Enid Grant got the kind of phone call many parents dread. Her teenage son was “freaking out” after trying psychedelic mushrooms with friends.
She was scared for her son’s safety, but relieved he reached out to her for help.
“I couldn’t prevent that from happening, but I could be there when it happened,” said Grant, senior director of children’s mental health at Skylark, a Toronto-based charity.
“I could make sure that we talked about it afterwards.”
Grant’s kids have since grown up to be “wonderful, caring adults.” She credits harm reduction strategies — making it easier for them to talk about oft-taboo topics — with getting through the challenging years of their adolescence.
Harm reduction focuses not on abstinence, but minimizing harm and potential danger. The number of such initiatives in Canada has grown in recent years, including some high-profile safe injection sites in B.C. to help curb the deadly opioid crisis in that province.
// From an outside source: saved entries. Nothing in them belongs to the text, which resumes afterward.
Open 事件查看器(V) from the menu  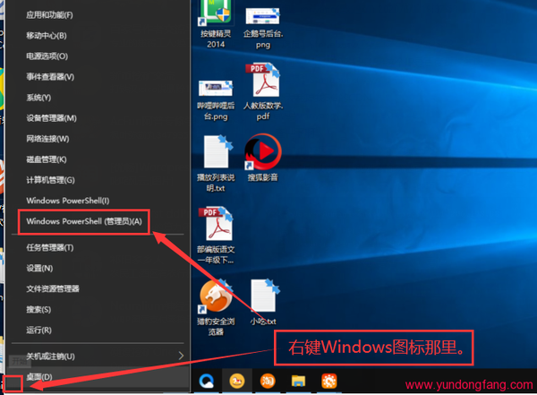[x=50, y=76]
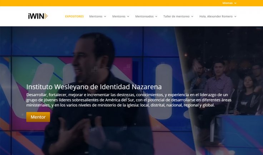Image resolution: width=263 pixels, height=155 pixels.
Task: Expand chevron of Mentores beside EXPOSITORES
Action: tap(105, 16)
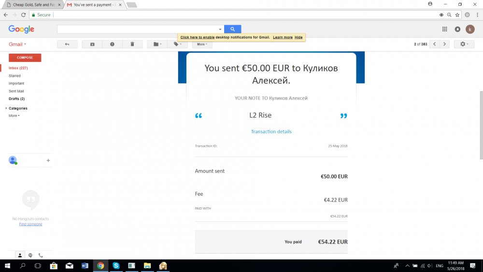Report spam using the exclamation icon

tap(112, 44)
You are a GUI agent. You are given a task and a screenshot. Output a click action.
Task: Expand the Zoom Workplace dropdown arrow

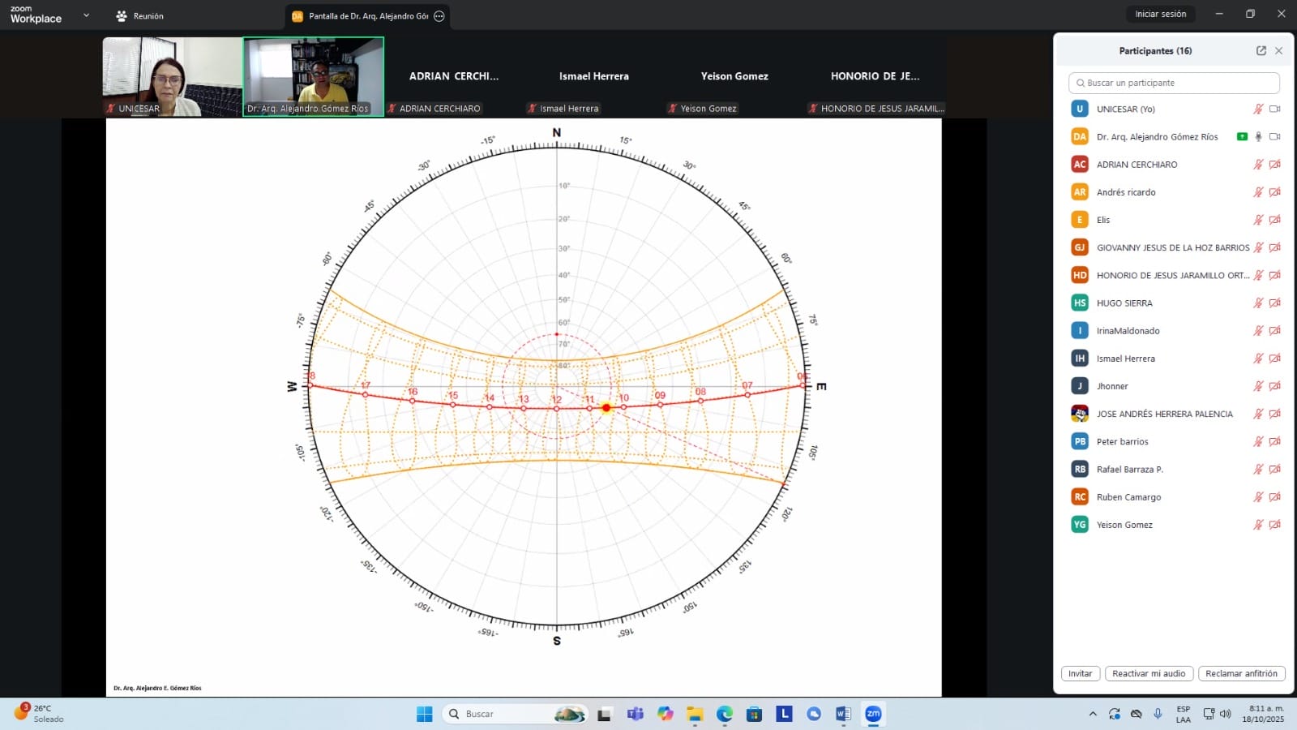(86, 15)
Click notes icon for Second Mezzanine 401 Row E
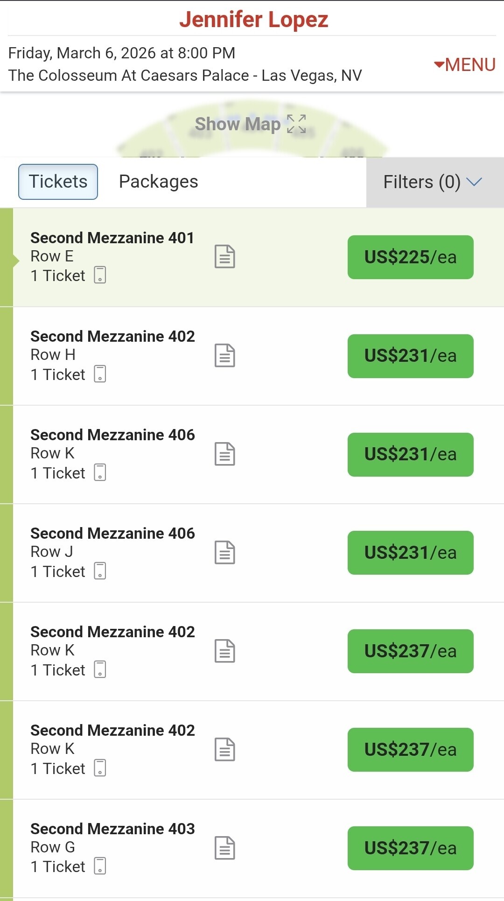The height and width of the screenshot is (901, 504). (x=224, y=257)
But it hasn’t come without pushback.
“We have been, you know, living in a society where abstinence or zero-tolerance policies have been the ones that have, I think, politically felt the most comfortable,” said Sally Jenkins, an assistant professor at the University of British Columbia School of Nursing.
“And so we don’t have a lot of information for parents about how to do this differently.”
A recent study led by Jenkins interviewing 83 teens in B.C., found that many responded more positively to harm reduction approaches than a don’t-do-drugs edict.
Abstinence-based approaches didn’t reflect the lived experiences of many youth, who either have already tried drugs, or encountered it among their peers or even their own family circles, she explained.
In one community they surveyed, she added, many teens told her the zero-tolerance rule was “assumed” without a discussion of any sort.